*Problem requirements:* Look through the listing below for lines containing the word "mode". State only their number.

*Provided data:*
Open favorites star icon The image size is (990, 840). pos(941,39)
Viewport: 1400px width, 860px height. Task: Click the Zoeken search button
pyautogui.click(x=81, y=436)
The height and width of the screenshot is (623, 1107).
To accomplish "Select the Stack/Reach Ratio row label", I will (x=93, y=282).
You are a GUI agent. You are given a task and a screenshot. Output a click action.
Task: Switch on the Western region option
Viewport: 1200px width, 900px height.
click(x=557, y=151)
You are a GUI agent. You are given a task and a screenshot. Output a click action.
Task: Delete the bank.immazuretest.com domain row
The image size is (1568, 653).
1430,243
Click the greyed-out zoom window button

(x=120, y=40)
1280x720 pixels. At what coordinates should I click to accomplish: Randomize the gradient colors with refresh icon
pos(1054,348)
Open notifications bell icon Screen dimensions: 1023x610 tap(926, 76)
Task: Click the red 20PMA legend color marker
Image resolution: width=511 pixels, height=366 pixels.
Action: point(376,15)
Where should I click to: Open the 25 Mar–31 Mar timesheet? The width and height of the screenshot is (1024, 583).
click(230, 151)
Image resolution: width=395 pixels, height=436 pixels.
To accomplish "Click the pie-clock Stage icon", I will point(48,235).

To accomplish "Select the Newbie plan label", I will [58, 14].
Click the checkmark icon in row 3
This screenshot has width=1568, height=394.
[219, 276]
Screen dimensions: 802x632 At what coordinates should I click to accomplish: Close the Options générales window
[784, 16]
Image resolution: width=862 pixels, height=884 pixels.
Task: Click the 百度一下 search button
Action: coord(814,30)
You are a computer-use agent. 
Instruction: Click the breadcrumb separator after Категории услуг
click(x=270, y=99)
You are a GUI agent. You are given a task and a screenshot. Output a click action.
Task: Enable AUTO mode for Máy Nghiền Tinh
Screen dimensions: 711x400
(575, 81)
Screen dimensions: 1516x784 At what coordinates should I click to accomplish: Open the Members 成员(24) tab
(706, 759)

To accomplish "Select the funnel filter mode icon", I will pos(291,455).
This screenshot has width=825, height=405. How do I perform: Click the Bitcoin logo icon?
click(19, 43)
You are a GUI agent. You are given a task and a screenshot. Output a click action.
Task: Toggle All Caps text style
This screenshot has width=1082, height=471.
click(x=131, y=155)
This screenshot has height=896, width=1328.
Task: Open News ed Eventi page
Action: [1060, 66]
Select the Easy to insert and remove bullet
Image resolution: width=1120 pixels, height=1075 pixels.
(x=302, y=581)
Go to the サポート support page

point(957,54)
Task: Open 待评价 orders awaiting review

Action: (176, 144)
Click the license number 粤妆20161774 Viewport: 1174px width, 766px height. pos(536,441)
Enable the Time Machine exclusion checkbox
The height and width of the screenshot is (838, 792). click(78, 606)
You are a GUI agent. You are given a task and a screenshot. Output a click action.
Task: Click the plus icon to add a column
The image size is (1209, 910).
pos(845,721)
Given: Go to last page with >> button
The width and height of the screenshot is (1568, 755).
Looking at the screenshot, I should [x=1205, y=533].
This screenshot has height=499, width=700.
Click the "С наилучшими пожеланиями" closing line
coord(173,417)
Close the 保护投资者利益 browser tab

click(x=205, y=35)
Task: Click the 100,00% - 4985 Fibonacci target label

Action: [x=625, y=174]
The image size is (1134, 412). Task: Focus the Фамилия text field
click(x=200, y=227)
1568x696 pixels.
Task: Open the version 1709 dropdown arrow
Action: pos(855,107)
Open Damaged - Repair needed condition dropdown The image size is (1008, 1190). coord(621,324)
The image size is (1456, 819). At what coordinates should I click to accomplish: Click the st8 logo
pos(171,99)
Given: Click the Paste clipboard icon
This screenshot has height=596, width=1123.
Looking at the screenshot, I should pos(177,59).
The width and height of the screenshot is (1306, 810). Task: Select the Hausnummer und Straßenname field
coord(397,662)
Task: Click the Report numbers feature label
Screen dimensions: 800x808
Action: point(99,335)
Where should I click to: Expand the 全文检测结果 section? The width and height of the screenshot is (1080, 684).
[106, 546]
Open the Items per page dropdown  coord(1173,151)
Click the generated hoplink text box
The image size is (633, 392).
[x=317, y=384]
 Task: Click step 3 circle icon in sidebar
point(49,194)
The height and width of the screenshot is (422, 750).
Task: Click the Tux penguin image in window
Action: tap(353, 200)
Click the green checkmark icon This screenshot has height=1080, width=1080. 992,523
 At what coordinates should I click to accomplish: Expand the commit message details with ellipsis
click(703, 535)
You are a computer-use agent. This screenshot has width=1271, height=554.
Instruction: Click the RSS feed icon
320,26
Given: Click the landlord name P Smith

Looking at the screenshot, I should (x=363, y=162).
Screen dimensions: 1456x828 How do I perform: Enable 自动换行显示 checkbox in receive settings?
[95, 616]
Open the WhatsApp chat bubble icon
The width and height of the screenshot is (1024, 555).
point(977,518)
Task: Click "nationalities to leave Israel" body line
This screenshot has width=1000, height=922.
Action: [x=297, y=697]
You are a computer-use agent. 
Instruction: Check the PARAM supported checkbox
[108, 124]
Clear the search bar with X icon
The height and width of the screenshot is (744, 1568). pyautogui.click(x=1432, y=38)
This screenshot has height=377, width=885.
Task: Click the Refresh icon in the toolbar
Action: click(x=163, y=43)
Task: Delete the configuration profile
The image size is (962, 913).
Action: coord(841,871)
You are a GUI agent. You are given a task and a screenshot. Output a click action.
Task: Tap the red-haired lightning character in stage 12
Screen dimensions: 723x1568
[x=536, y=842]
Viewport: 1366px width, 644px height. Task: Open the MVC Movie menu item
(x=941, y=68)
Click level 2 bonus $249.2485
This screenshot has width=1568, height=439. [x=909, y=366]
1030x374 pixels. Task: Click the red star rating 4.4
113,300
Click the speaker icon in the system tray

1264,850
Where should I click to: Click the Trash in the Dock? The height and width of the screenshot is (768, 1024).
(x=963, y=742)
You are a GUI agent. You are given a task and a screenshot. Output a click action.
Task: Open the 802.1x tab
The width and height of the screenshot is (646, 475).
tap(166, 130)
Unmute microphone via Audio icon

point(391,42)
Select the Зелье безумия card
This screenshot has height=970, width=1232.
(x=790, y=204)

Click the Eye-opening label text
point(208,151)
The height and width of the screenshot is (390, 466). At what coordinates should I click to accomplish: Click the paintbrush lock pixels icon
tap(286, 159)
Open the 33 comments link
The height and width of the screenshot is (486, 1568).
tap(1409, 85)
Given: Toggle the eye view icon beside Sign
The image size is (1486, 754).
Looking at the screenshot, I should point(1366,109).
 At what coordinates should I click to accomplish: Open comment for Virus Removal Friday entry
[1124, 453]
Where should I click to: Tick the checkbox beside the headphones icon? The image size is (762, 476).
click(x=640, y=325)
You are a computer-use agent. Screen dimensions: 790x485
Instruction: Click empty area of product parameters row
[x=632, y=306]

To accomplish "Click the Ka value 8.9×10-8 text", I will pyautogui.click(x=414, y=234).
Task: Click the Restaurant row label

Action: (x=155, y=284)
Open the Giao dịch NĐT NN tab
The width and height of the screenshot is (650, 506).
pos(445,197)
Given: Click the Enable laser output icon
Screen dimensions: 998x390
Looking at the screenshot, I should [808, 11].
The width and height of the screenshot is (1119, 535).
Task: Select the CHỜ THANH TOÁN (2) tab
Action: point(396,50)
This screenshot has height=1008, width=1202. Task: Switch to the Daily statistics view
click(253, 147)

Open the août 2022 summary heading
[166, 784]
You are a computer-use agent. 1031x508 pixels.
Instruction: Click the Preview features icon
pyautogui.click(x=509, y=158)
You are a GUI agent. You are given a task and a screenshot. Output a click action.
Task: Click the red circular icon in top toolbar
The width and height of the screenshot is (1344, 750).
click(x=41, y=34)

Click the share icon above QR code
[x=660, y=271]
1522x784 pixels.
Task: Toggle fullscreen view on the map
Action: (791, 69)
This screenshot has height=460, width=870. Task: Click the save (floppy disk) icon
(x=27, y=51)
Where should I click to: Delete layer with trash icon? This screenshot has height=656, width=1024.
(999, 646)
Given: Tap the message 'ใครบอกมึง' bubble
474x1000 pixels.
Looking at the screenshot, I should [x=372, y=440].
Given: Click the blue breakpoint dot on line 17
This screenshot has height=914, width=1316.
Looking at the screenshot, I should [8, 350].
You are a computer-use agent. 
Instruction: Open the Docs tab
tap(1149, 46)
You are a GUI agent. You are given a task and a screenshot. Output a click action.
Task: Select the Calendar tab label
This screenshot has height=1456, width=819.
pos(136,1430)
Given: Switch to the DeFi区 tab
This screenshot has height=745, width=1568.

*Expected answer:* 2